**Work instructions**
If a line comes after the one containing "Given: Open the cart icon showing 2 items", leave it out; copy every line before it, and that line too, exactly as written, starting from the first line of the entries.

**Extracted records**
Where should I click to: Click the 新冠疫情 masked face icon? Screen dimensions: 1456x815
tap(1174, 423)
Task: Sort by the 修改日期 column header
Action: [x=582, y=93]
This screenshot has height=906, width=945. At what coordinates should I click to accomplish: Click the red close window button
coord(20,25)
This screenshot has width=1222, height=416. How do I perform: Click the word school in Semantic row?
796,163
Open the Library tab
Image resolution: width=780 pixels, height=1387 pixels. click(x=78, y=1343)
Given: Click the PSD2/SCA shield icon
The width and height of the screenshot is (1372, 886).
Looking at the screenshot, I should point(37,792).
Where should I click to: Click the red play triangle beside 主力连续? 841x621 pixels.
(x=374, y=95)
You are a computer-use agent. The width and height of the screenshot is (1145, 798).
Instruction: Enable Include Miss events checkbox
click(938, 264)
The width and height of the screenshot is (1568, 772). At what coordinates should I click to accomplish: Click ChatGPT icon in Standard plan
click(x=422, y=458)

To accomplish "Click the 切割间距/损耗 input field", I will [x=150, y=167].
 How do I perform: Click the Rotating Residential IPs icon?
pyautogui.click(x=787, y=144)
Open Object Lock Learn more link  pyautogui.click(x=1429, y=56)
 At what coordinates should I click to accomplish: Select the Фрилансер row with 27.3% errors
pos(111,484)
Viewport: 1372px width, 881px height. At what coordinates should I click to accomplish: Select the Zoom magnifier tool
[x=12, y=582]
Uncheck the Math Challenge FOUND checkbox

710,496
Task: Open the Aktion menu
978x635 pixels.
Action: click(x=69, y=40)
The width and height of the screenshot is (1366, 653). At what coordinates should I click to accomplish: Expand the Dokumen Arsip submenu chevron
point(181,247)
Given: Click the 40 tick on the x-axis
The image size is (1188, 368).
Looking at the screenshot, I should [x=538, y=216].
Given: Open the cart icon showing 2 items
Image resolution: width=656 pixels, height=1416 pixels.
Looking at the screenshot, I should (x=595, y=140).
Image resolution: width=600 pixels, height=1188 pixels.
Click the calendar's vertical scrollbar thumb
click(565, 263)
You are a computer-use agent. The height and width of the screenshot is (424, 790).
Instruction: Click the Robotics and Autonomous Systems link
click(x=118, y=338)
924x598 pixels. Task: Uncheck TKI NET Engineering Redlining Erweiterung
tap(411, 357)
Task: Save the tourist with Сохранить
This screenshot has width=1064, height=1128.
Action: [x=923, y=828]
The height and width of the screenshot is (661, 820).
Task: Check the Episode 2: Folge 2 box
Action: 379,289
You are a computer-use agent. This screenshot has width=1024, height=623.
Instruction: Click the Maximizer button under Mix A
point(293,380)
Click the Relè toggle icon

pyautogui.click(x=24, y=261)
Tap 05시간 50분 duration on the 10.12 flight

**Solution for this task**
Where should I click to: Click the 新冠疫情 masked face icon? Screen dimensions: 1456x815
tap(1174, 423)
Task: Sort by the 修改日期 column header
Action: [x=582, y=93]
This screenshot has height=906, width=945. At what coordinates should I click to accomplish: Click the red close window button
coord(20,25)
This screenshot has width=1222, height=416. How do I perform: Click the word school in Semantic row?
796,163
Open the Library tab
Image resolution: width=780 pixels, height=1387 pixels. click(x=78, y=1343)
Given: Click the PSD2/SCA shield icon
The width and height of the screenshot is (1372, 886).
Looking at the screenshot, I should point(37,792).
Where should I click to: Click the red play triangle beside 主力连续? 841x621 pixels.
(x=374, y=95)
You are a computer-use agent. The width and height of the screenshot is (1145, 798).
Instruction: Enable Include Miss events checkbox
click(938, 264)
The width and height of the screenshot is (1568, 772). At what coordinates should I click to accomplish: Click ChatGPT icon in Standard plan
click(x=422, y=458)

To accomplish "Click the 切割间距/损耗 input field", I will [x=150, y=167].
 How do I perform: Click the Rotating Residential IPs icon?
pyautogui.click(x=787, y=144)
Open Object Lock Learn more link  pyautogui.click(x=1429, y=56)
 At what coordinates should I click to accomplish: Select the Фрилансер row with 27.3% errors
pos(111,484)
Viewport: 1372px width, 881px height. At what coordinates should I click to accomplish: Select the Zoom magnifier tool
[x=12, y=582]
Uncheck the Math Challenge FOUND checkbox

710,496
Task: Open the Aktion menu
978x635 pixels.
Action: click(x=69, y=40)
The width and height of the screenshot is (1366, 653). At what coordinates should I click to accomplish: Expand the Dokumen Arsip submenu chevron
point(181,247)
Given: Click the 40 tick on the x-axis
The image size is (1188, 368).
Looking at the screenshot, I should [x=538, y=216].
Given: Open the cart icon showing 2 items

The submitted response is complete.